Architect, Data Engineering

Ralph Lauren
Nutley, New Jersey, United States
02 May 2022
15 Sep 2022
Company Description
Ralph Lauren Corporation (NYSE:RL) is a global leader in the design, marketing and distribution of premium lifestyle products in five categories: apparel, accessories, home, fragrances, and hospitality. For more than 50 years, Ralph Lauren's reputation and distinctive image have been consistently developed across an expanding number of products, brands and international markets. The Company's brand names, which include Ralph Lauren, Ralph Lauren Collection, Ralph Lauren Purple Label, Polo Ralph Lauren, Double RL, Lauren Ralph Lauren, Polo Ralph Lauren Children, Chaps, among others, constitute one of the world's most widely recognized families of consumer brands. At Ralph Lauren, we unite and inspire the communities within our company as well as those in which we serve by amplifying voices and perspectives to create a culture of belonging, ensuring inclusion, and fairness for all.
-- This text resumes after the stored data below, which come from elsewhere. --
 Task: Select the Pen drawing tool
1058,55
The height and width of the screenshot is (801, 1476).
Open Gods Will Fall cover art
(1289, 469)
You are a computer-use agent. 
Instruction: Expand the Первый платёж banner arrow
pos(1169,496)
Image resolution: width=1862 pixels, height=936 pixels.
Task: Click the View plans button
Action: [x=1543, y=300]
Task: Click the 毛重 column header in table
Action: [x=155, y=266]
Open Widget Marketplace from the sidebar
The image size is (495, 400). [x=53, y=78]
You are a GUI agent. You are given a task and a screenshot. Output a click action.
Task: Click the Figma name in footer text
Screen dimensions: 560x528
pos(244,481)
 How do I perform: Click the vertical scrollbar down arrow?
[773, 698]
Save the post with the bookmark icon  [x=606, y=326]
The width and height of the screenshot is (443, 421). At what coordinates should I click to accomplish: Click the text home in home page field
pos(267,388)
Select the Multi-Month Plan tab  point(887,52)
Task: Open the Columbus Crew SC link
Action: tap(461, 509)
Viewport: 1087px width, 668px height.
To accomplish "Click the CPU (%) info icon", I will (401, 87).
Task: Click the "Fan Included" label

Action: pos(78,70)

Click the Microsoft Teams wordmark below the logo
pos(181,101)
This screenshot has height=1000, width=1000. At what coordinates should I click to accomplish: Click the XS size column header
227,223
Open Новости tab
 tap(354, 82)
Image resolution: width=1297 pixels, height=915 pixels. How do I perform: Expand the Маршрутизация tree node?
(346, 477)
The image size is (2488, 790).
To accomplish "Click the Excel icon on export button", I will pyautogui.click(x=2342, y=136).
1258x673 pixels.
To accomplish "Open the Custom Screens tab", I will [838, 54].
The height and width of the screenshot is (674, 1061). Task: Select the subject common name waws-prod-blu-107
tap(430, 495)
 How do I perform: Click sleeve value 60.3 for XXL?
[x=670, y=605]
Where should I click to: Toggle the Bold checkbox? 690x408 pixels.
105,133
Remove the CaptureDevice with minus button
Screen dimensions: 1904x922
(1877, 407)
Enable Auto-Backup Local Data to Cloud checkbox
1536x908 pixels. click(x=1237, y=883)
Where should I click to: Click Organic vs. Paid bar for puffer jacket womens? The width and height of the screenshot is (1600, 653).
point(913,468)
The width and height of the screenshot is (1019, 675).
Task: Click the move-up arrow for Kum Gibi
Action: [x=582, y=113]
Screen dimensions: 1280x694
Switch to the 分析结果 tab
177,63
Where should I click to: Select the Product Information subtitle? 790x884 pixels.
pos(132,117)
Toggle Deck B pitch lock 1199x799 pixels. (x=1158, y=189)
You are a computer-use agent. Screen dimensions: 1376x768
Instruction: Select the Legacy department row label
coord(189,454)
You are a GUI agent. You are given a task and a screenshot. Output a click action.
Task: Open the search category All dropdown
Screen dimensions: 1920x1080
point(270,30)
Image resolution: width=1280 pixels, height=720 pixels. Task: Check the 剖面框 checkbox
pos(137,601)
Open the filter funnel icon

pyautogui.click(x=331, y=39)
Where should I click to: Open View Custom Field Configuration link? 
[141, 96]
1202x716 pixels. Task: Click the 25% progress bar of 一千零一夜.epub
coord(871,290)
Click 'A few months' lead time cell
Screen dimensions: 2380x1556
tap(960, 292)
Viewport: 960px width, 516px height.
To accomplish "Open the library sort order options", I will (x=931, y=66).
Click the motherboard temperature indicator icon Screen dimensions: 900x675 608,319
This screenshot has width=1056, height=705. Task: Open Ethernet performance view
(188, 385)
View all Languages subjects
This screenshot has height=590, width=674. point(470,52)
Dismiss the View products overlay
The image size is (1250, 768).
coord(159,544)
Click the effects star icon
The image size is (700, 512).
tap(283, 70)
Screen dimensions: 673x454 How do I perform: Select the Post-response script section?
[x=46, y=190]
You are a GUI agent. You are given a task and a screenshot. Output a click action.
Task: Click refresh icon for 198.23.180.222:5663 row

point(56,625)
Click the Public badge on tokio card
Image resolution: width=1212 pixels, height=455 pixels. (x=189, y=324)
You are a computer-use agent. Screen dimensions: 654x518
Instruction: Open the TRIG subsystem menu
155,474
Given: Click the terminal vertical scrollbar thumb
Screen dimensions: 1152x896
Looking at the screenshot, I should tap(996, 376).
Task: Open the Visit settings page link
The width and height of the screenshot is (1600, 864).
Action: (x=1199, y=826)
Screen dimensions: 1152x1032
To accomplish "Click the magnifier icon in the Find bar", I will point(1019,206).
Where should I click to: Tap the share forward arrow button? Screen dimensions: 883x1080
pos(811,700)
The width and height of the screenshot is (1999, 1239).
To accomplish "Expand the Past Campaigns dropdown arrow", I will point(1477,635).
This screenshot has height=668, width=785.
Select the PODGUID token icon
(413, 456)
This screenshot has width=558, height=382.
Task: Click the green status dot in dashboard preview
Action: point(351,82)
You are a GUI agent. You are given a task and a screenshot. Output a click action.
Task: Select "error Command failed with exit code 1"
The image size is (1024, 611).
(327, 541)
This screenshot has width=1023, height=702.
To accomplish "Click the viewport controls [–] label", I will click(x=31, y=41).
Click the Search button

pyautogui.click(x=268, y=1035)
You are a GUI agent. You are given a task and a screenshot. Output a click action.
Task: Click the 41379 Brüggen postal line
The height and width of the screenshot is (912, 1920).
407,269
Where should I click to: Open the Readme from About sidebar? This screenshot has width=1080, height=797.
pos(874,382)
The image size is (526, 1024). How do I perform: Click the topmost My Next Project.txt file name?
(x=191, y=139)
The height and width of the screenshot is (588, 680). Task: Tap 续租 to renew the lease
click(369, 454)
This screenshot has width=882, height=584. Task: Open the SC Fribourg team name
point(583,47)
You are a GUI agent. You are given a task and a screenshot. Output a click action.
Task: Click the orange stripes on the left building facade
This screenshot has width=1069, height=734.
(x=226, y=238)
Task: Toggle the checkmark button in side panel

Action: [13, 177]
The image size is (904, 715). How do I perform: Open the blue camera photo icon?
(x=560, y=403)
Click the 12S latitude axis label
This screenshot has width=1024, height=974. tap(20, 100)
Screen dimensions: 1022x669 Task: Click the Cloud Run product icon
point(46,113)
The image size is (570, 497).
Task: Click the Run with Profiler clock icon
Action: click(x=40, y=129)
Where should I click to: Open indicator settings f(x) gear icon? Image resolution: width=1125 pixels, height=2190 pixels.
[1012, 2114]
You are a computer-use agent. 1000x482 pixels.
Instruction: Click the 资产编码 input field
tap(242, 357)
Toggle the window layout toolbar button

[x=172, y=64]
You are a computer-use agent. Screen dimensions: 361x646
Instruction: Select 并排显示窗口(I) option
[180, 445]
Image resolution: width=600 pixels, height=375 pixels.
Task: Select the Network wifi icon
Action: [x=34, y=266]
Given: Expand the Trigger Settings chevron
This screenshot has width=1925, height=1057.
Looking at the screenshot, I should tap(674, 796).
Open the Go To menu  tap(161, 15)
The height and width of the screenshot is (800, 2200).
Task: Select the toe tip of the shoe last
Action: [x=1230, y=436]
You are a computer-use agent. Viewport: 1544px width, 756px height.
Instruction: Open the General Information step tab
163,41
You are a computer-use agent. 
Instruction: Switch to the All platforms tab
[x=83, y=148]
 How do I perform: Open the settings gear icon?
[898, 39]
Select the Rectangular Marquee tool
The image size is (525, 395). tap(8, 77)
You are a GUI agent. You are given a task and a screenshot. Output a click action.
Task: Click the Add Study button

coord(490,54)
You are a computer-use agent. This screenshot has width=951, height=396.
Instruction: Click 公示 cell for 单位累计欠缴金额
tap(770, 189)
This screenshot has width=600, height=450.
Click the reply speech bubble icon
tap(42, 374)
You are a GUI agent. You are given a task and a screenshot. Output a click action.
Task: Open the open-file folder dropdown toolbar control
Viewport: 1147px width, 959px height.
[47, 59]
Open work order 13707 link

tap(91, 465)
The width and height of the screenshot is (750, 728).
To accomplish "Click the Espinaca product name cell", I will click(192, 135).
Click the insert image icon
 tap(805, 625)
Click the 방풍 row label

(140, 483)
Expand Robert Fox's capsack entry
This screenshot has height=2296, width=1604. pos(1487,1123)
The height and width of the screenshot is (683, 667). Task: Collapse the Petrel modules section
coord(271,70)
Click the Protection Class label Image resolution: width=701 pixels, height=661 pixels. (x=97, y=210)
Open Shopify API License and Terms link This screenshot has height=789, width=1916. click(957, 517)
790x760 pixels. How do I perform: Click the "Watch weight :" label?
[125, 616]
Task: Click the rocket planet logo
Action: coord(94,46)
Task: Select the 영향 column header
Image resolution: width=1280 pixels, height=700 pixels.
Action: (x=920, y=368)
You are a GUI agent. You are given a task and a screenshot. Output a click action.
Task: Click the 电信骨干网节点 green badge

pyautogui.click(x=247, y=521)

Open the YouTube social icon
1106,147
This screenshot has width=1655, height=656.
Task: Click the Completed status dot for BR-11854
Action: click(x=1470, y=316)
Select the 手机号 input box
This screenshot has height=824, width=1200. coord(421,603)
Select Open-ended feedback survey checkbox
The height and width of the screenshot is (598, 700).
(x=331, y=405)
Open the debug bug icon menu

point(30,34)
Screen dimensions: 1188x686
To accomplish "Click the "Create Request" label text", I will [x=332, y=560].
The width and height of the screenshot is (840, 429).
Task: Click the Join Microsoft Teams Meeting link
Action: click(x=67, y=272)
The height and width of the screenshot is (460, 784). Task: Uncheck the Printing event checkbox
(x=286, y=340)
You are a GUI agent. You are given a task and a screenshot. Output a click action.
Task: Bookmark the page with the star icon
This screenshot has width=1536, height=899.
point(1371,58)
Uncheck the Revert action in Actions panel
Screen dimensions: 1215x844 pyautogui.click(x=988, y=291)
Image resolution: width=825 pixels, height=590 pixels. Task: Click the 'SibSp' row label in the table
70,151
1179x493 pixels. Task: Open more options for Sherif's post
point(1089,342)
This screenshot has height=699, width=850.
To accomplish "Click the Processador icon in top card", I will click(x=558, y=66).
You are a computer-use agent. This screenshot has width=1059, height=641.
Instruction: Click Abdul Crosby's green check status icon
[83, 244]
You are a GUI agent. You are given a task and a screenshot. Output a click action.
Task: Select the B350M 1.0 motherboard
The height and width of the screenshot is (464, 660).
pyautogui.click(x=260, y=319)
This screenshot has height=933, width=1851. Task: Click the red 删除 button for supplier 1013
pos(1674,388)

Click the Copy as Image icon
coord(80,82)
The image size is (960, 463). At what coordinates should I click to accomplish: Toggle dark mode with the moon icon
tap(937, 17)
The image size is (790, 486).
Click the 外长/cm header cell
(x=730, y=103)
We foster a culture of inclusion through: Talent, Education & Communication, Employee Groups and Celebration.

Position Overview
The Ralph Lauren Corporation, a global leader in luxury fashion and design, is building advanced analytics capabilities to support its Global business in North America, EMEA, and APAC. Our Analytics Team is focused on building high-quality technology solutions to enhance the business & customer experience across channels and geographies. The Analytics Solutions Architect is an emerging role in Ralph Lauren's Analytics team and will play a pivotal role in delivering insights for the most critical data and analytics initiatives for Ralph Lauren. Based in Nutley, NJ, this Data Engineering Architect will work with the Global Analytics team to build, maintain, and optimize data pipelines for key data and analytics consumers including business and data analysts and data scientists covering our digital and physical channels and value chain across all geographies. The Data Engineering Architect will collaborate with line of business users, business analysts, data analysts and data scientists on models and algorithms to deliver analytics insights and use cases. The Data Engineering Architect will leverage analytical, visualization, and data engineering skills to solve problems, unlock opportunities and create new insights. They will identify and explore internal and external data sets. They will guarantee compliance with data governance and data security requirements while creating, improving, and operationalizing integrated and reusable data pipelines. This would enable faster data access, integrated data reuse and vastly improved time-to-solution for Ralph Lauren's data and analytics initiatives. This role will require both creative and collaborative working with IT and the wider business. It will involve evangelizing effective data management practices and promoting better understanding of data and analytics. The Analytics Solutions Architect will also be tasked with working with key business stakeholders, IT experts and subject-matter experts to plan and deliver optimal analytics and data science solutions.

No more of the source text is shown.